On parle depuis quelques jours maintenant de la fameuse « clause Molière. » Mais qu’est-ce donc que cette clause au nom si pompeux, si prétentieux ? Il s’agit — accrochez vous bien — d’une mesure absolument géniale — pour faire dans l’ironie tragique — qui consiste à privilégier les entreprises qui emploient des travailleurs parlant français. Autrement dit, il s’agit d’un cautionnement avéré de la volonté d’une partie de l’opinion publique qui ne se sent plus chez elle et clame, à la suite de Zemmour ou autre Le Pen, que « la France, ça n’est pas l’Algérie ! » et que « ça suffit, les dialectes d’Afrique du Nord. »  Autant dire que Moliere doit se retourner dans sa tombe, lui qui avait une vision non pas figée de la langue française, mais aimait justement sa richesse et son approvisionnement continuel de termes nouveaux. Lui qui écrivait : « Contre la médisance, il n’est point de rempart » serait probablement outré que de constater une telle mesure raciste, discriminante, voilée derrière d’aberrantes excuses, avancées comme pour venir justifier l’injustifiable.

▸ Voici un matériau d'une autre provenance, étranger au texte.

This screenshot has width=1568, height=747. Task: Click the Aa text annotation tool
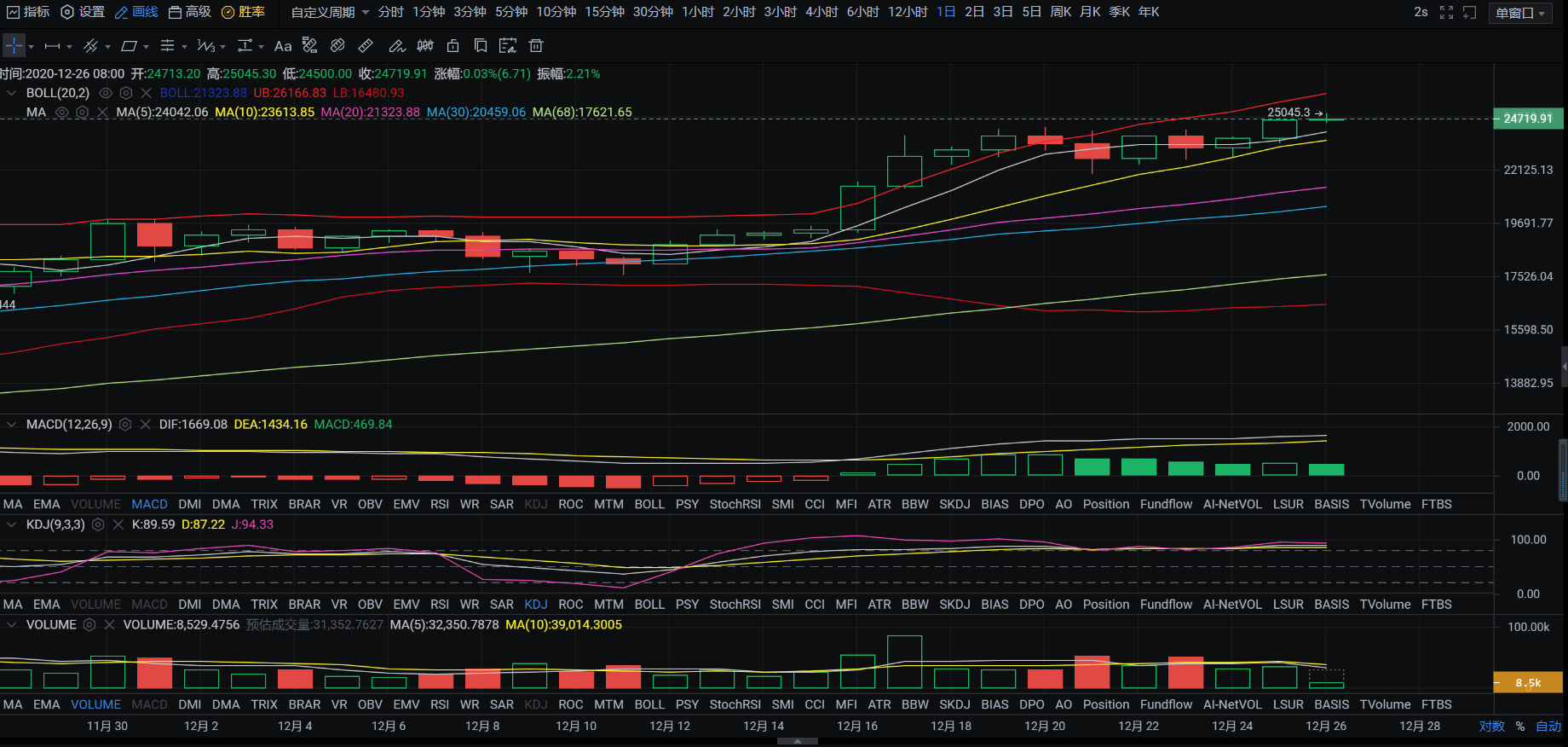pyautogui.click(x=283, y=46)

Un mécanisme pervers d’exclusion des populations étrangères

En effet, la clause, adoptée par Valérie Pecresse sur certains chantiers d’Île-de-France ou encore par Laurent Wauquiez en Auvergne-Rhônes-Alpes n’est, en aucun cas, légale. Si, officiellement, elle servirait à mettre fin à la prolifération de travailleurs détachés qui paient des cotisations sociales dans leur pays d’origine, si, soit-disant, l’utilisation et la maitrise de la langue française permettait la sécurité des travailleurs — c’est vrai que parler arabe ou roumain sur un chantier semble très dangereux ! —, la clause tolère avant tout un mécanisme pervers d’exclusion des populations étrangères : comment un étranger peut-il s’intégrer sans parler français ? Cela est certes complexe, mais comment apprendre le français si ce n’est au travail ? On assène aux étrangers qu’ils doivent travailler en France ou partir, et lorsqu’ils veulent travailler, on les en empêche. Ça suffit !

Cette clause est avant tout une façon d’imposer, de force, et non démocratiquement, une préférence nationale honteuse provoquant une inégalité d’accès à la commande publique et instaurant, institutionnalisant une discrimination envers les sociétés étrangères. De plus, ce nouveau critère d’attribution deviendrait un frein à la libre-circulation des travailleurs étrangers en France, pourtant l’un des principes fondamentaux des traités de l’Union Européenne.